Document text:
The spending plan provides over $3 billion from all fund sources for DPH programs. This is an increase of $56 million, or about 2 percent, compared to the revised prior–year spending level. Of this total, the spending plan provides $151 million General Fund for DPH, an increase of $21 million, or 16 percent. This year–over–year increase in General Fund largely reflects a number of relatively small program augmentations initiated by the Legislature, as discussed below. (The spending plan also reflects various funding and policy changes for DPH to implement the Medical Marijuana Regulation Safety Act, which we describe in the “Other Major Provisions” section of this report.)
Childhood Lead Prevention Program. The spending plan includes an increase of $8.4 million from the Childhood Lead Prevention Fund to support expanded childhood lead prevention activities, including funding for: (1) expanded services to children who have been exposed to lead and (2) Geographic Information System mapping of the locations of children with elevated blood lead levels to help identify locations of lead exposure.
Office of AIDS. The spending plan reflects various policy changes and an increase of $9.6 million ongoing in federal and drug rebate funds to: (1) expand the Health Insurance Premium Payment program to clients with employer–based or family or dependent health insurance, (2) increase access to Pre–Exposure Prophylaxis (PrEP) to prevent human immunodeficiency virus (HIV) transmission in select demonstration counties, (3) develop a PrEP Affordability Program, and (4) eliminate cost sharing for individuals enrolled in the AIDS Drug Assistance Program who have annual incomes between 400 percent and 500 percent of the federal poverty level.

The data:
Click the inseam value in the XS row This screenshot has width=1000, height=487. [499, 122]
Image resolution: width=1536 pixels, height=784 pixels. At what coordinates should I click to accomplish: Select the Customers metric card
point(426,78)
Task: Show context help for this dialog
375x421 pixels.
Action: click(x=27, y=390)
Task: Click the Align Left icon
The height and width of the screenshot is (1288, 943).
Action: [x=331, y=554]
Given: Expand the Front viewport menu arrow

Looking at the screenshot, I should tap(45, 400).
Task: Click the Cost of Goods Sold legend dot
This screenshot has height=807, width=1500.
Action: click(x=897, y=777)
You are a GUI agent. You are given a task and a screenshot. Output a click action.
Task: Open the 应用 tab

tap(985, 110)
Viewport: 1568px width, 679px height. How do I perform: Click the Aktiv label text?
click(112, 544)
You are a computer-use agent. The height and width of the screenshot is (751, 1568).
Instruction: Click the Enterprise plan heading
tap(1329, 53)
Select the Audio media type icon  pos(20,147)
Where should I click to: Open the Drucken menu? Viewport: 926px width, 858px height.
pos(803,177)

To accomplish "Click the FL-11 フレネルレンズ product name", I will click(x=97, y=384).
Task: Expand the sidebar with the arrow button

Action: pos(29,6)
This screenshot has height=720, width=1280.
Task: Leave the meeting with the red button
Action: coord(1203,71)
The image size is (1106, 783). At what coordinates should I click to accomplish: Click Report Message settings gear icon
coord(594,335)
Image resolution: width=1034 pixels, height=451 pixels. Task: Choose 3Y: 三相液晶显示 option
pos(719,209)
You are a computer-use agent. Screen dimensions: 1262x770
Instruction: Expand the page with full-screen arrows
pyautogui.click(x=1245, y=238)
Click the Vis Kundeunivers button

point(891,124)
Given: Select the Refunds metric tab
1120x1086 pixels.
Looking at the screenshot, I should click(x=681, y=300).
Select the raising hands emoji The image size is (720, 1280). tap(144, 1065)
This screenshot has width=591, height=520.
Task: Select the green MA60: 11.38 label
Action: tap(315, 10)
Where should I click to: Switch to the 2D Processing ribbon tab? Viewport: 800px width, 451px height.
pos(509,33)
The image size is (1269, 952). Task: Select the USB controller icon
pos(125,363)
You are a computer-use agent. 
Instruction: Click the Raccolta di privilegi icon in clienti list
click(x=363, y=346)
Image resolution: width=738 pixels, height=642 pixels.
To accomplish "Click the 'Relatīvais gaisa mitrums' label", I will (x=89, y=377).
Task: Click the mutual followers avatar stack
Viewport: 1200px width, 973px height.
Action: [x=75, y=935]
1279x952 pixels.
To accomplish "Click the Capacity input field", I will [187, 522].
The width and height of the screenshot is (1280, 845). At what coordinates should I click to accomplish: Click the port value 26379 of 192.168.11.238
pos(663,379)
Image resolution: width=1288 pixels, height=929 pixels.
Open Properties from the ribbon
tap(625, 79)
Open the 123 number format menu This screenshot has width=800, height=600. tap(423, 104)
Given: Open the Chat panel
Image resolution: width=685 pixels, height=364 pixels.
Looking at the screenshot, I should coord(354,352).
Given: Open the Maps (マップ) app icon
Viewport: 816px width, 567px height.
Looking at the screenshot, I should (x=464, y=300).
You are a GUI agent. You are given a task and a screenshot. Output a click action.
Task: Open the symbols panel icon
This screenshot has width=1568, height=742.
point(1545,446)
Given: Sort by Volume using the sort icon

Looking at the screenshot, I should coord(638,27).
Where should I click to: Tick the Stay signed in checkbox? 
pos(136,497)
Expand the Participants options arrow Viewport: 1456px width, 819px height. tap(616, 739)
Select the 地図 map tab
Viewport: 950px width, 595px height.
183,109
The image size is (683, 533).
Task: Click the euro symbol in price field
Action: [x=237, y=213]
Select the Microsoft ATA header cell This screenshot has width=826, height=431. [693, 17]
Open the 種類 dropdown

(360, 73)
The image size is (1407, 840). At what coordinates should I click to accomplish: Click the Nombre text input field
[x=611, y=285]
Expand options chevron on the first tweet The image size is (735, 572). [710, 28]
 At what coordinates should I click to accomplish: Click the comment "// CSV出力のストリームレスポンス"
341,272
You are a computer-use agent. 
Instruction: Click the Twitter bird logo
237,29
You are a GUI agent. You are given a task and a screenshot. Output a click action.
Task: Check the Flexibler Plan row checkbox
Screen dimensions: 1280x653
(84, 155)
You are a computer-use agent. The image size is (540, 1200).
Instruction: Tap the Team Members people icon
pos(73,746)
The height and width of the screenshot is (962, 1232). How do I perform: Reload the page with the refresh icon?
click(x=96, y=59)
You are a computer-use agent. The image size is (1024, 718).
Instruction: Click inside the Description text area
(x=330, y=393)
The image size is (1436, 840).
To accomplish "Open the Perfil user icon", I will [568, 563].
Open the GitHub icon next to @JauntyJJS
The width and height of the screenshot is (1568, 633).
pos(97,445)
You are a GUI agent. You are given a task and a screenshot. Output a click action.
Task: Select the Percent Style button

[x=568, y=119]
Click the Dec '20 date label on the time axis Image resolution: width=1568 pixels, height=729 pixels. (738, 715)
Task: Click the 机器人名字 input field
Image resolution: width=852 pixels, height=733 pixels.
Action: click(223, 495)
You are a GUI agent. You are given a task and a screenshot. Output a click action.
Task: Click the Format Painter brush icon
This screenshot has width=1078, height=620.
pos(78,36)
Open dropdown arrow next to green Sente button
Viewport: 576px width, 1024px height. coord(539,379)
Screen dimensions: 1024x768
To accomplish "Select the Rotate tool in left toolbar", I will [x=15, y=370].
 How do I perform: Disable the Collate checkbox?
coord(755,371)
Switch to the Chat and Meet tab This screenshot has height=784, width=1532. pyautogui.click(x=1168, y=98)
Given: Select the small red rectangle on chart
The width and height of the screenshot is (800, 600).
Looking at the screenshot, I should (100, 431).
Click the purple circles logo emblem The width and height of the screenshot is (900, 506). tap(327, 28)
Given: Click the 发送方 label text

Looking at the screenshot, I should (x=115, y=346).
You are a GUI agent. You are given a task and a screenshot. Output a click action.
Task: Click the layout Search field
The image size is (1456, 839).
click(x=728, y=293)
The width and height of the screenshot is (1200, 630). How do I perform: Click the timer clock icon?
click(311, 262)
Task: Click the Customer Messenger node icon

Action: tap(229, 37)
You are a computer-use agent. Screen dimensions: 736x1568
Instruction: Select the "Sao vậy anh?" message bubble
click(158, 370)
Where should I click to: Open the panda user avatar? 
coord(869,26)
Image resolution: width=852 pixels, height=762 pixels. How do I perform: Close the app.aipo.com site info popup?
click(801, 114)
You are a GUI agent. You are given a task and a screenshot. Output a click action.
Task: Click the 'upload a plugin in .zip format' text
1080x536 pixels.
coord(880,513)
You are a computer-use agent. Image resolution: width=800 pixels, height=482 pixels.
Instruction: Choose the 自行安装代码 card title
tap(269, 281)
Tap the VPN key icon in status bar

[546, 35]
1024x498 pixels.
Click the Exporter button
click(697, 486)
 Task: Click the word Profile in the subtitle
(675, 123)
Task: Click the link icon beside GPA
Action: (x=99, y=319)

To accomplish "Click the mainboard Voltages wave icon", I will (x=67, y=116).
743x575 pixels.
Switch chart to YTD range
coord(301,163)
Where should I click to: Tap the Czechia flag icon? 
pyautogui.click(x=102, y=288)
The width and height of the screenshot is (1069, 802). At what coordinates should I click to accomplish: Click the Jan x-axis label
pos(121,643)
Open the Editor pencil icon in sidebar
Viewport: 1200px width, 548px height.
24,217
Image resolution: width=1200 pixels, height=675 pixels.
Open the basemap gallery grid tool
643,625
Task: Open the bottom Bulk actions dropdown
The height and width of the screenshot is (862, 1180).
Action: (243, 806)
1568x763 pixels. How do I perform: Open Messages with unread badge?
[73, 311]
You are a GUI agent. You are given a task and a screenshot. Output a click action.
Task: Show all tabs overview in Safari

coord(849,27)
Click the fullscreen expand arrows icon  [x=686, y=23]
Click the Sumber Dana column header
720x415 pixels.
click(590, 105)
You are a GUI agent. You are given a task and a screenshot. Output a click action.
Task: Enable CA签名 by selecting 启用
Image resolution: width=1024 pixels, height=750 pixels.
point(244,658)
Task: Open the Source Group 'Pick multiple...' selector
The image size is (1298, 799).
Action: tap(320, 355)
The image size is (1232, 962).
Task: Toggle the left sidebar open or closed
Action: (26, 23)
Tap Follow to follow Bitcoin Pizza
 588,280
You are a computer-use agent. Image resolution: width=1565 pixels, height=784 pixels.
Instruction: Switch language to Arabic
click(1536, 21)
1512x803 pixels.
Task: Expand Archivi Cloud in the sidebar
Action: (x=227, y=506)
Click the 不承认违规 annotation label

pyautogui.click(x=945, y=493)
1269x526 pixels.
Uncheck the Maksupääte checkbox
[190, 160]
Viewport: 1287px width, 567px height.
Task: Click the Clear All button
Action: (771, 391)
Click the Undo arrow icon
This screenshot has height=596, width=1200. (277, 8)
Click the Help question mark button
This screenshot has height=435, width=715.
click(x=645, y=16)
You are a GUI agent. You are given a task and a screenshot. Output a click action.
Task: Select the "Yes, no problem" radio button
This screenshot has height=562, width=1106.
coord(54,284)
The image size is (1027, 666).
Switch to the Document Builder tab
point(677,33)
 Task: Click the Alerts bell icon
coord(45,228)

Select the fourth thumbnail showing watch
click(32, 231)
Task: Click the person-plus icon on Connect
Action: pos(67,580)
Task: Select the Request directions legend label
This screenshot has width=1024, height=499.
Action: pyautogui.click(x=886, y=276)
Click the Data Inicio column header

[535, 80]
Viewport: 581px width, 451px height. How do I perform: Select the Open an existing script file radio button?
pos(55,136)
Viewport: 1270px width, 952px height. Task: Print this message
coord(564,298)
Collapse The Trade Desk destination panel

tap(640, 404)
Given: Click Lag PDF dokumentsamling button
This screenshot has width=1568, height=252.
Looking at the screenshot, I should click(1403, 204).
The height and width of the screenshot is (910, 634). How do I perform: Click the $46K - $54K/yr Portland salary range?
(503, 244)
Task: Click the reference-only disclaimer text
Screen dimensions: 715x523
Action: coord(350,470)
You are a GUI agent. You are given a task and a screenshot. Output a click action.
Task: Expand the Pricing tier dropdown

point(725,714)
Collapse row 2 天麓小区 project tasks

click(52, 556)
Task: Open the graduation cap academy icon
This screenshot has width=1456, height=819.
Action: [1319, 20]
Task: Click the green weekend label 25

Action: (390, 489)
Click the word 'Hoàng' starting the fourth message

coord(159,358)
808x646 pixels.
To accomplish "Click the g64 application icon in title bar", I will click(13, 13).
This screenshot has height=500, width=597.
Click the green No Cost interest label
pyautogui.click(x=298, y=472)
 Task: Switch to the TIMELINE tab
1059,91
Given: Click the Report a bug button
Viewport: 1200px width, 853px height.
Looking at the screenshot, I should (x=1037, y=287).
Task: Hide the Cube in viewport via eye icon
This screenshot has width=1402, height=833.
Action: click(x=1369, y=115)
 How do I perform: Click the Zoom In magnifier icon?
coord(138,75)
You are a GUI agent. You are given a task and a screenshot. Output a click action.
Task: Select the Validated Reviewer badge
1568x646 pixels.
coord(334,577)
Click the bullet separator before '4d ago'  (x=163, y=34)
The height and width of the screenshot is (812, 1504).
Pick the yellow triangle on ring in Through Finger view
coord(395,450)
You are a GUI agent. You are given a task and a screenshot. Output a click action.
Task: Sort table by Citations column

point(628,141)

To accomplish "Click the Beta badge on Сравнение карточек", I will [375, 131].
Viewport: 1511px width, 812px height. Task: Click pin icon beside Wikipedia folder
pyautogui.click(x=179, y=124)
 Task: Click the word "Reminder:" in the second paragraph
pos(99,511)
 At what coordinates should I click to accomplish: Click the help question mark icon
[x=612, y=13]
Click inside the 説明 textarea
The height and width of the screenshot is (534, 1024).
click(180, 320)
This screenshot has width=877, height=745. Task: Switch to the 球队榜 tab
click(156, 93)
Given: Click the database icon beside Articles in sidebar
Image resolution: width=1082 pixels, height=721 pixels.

What to do:
1. In the DPH spending text, how much does the spending plan add from the Childhood Lead Prevention Fund?
2. Continue the DPH spending text after its last sentence.
The items are separate material, apart from the DPH spending text.

Responses in order:
1. $8.4 million.

2.
Legislative General Fund Augmentations for Expanded and New Program Activities. The spending plan includes a total of $13 million—primarily one–time funding—in legislative General Fund augmentations that were approved by the Governor as follows:
Under the budget plan, General Fund spending for DSH will be about $1.7 billion in 2016–17, an increase of $77 million, or 5 percent, from the revised 2015–16 level. The year–over–year increase is largely due to various plans to increase capacity in the state hospitals and jail–based competency treatment (JBCT) programs.
Activation of Additional State Hospital Beds. The budget plan includes an $18 million General Fund increase for the activation of an additional 85 patient beds. This total includes (1) $13 million for 60 beds primarily to treat incompetent to stand trial (IST) patients at DSH–Napa and (2) $5 million for 25 beds at DSH–Metropolitan to treat patients committed under the provisions of the Lanterman–Petris–Short (LPS) Act and currently housed at DSH–Patton. This will allow DSH–Patton to accommodate additional IST patients. In addition, the budget package includes $2 million in reimbursement authority for the activation of 11 beds at DSH–Metropolitan for LPS patients. Counties will contract with the state for these beds for LPS patients.
JBCT Program Expansion. The budget provides an additional $4 million from the General Fund to expand JBCT programs by up to 35 beds in two counties. These programs provide services to IST patients in county jails. The counties had not been identified at the time the budget was enacted.